### DATA TO USE
----------------------------------------
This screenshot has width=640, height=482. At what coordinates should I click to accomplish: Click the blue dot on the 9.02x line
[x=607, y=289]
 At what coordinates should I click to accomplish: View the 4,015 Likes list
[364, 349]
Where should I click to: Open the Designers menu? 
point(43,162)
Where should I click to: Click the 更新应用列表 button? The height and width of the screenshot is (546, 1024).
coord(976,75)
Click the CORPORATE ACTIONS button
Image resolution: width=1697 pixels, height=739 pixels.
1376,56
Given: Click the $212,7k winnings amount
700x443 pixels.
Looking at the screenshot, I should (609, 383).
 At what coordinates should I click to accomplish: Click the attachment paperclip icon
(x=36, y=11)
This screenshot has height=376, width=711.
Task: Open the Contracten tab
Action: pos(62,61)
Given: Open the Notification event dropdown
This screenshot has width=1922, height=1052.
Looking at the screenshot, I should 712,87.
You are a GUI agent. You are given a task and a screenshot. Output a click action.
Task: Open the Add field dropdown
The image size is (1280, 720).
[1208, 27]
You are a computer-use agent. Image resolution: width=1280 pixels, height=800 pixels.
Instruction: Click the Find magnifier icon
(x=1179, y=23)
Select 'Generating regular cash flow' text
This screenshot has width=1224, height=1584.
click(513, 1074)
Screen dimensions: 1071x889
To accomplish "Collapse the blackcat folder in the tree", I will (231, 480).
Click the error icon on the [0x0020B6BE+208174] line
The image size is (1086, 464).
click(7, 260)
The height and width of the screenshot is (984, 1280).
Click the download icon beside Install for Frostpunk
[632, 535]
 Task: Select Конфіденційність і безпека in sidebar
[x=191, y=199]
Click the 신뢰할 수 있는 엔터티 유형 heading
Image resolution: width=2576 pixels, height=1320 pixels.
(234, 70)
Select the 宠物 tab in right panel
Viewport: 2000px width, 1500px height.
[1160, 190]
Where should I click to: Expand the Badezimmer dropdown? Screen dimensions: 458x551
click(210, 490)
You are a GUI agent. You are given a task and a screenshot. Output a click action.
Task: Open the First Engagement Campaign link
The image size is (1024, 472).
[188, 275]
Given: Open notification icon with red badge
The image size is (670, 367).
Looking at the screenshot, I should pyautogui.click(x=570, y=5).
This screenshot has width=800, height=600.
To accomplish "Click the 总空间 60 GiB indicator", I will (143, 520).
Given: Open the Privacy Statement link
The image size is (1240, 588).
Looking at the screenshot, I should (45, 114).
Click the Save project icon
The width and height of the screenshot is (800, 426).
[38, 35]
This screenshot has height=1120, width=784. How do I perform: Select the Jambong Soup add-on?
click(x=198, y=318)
----------------------------------------
### WORK TASK
Please tally each line in the material above that contains "link", and let the number be your entire reply.

### TASK RESPONSE
2